— Publié le 1 août 2022

La Catalogne veut les Jeux d’hiver pour elle toute seule

Candidatures Focus

Le projet avait été rayé de la carte. Il semblait enfoui dans les oubliettes de l’histoire. Mais il refait surface, avec un nouveau visage et une allure affinée. Dans la course aux Jeux d’hiver 2030, l’Espagne respire encore. Elle n’a pas rendu les armes.

Contre toute attente, le gouvernement de la Catalogne a sorti de son chapeau la semaine passée un projet de candidature aux Jeux d’hiver. En 2030 dans le scénario le plus optimiste, mais aussi le moins réaliste. Pour l’édition 2034 dans la version la plus crédible.

Moins de deux mois après la décision du Comité olympique espagnol (COE) de renoncer au projet Pyrénées-Barcelone 2030, où les deux régions de la Catalogne et de l’Aragon étaient censées faire cause commune (mais n’ont jamais réussi à s’entendre sur la répartition des sites), les Catalans lèvent à nouveau le doigt. Cette fois, ils le font seul. Au diable, l’idée que l’union fait la force.

Laura Vilagrà, la ministre de la Présidence, a profité d’une réunion de représentants régionaux pour présenter les détails du projet. Preuve que les choses vont vite, et ne tiennent pas seulement du fantasme, le dispositif imaginé par les autorités catalanes a déjà été mis en ligne sur le site du gouvernement régional.

Sans la moindre surprise, le nouveau concept affiche un air de famille avec le projet Pyrénées-Barcelone 2030. La Catalogne conserve les sites et les sports qui lui avaient été attribués. Elle en ajoute d’autres, initialement prévus en Aragon. Le nouveau plan olympique et paralympique propose la construction à Gavà d’un centre des sports de glace, où serait disputé le curling. Le saut à ski serait délocalisé à Sarajevo, en Bosnie-Herzégovine, ville-hôte des Jeux d’hiver en 1984.

A en croire Laura Vilagrà, la candidature serait un projet national, bénéficiant déjà d’un large consensus social et territorial.

Avec cette nouvelle carte, l’Espagne revient-elle dans la course ? Pas si vite. Les règles du CIO laissent peu de place au doute : une candidature aux Jeux, hiver comme été, doit être présentée par un comité national olympique. Pour se joindre à la campagne actuelle, la Catalogne devra donc obtenir l’aval du COE et de son président, Alejandro Blanco.

A ce stade du processus, le feu vert du dirigeant espagnol n’a rien d’une formalité. Alejandro Blanco avait multiplié les efforts, et les tentatives de conciliation entre les deux régions, pour faire aboutir le projet Pyrénées-Barcelone 2030. Après son échec, il avait laissé entendre qu’il serait partant pour une nouvelle aventure, mais pas avant les Jeux d’hiver en 2034. Il n’est pas acquis que le président du COE revienne sur sa position et roule pour la Catalogne pour l’édition 2030.

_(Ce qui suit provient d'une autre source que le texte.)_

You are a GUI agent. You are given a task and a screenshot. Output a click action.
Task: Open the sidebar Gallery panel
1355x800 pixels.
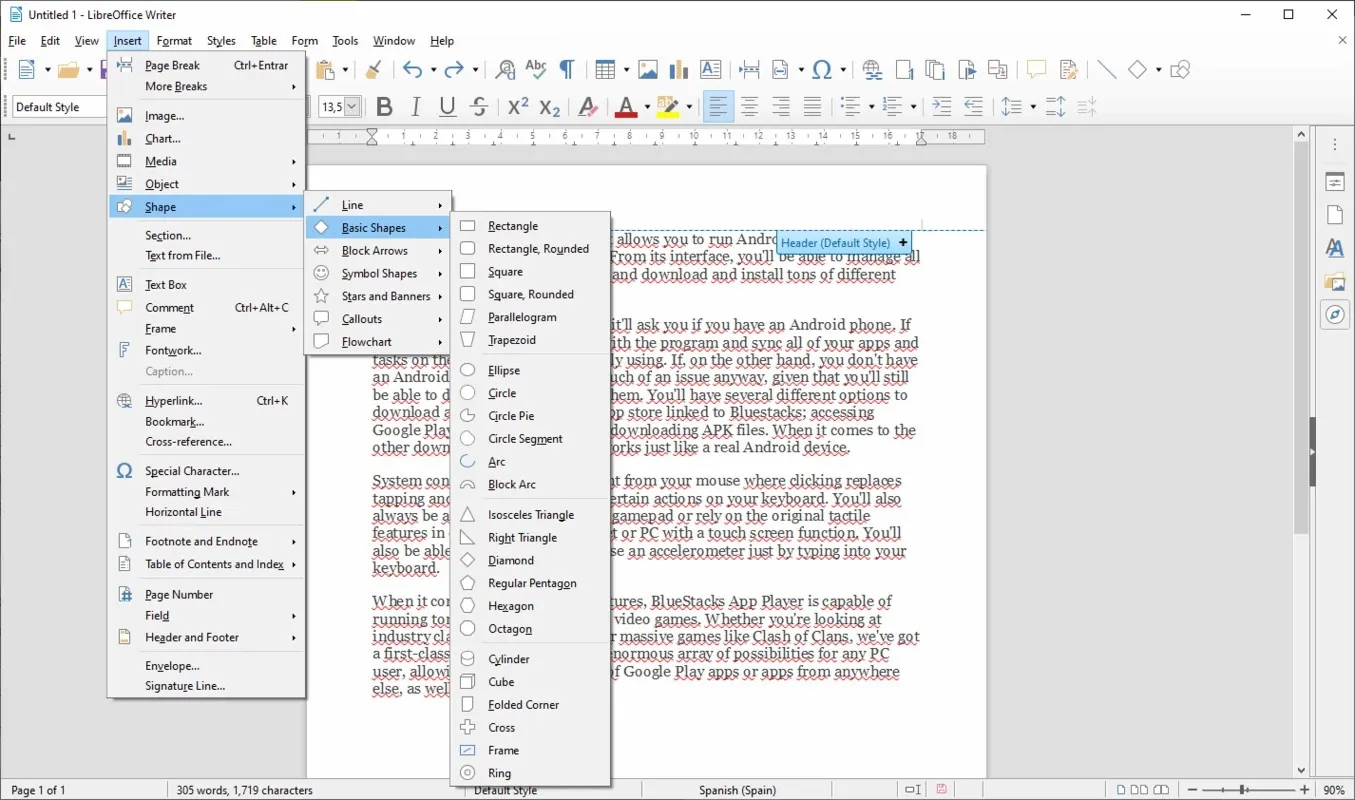[1335, 282]
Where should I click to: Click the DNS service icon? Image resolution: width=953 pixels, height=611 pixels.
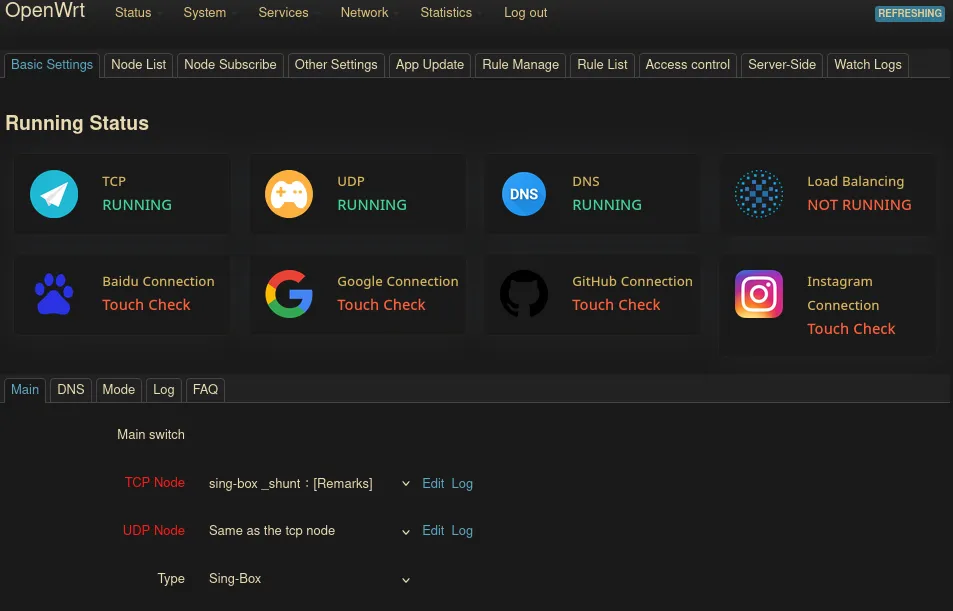(x=524, y=193)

Autre obstacle : le temps. Le CIO a répété à plusieurs reprises, au cours des derniers mois, sa volonté de désigner un candidat privilégié, voire deux, lors de la réunion du mois de décembre de sa commission exécutive. La session de l’instance en mai et juin 2023, prévue à Mumbai, serait ensuite invitée à désigner officiellement la ville-hôte de l’événement.

A quatre mois de la première des deux échéances, l’Espagne accuse un retard qui semble très difficile à rattraper, voire quasiment impossible. Dans l’éventualité où le Comité olympique espagnol valide le projet catalan, il faudra renouer le dialogue avec la commission des futurs hôtes des Jeux du CIO, puis lui présenter un dossier solide, sur les plans technique et budgétaire. Et cela, au plus tard au mois de novembre.

Les trois autres candidats aux Jeux d’hiver 2030 – Sapporo au Japon, Salt Lake City aux Etats-Unis et Vancouver au Canada – ont déjà reçu la visite d’une équipe d’experts du CIO. Ils ont également tranché la question du référendum. L’Espagne n’en est pas là.

Il n’empêche, la cause espagnole n’est pas perdue. Elle pourrait même bénéficier d’un éventuel appauvrissement de la concurrence. Les Américains de Salt Lake City n’ont pas encore choisi entre 2030 et 2034. Les Canadiens de Vancouver, de leur côté, n’ont pas formellement annoncé leur décision de se lancer dans la bataille.

S’il arrivait que les deux dossiers nord-américains se retirent, le CIO verrait alors dans la candidature catalane la seule option pour éviter le scénario catastrophe d’une candidature unique, portée par Sapporo.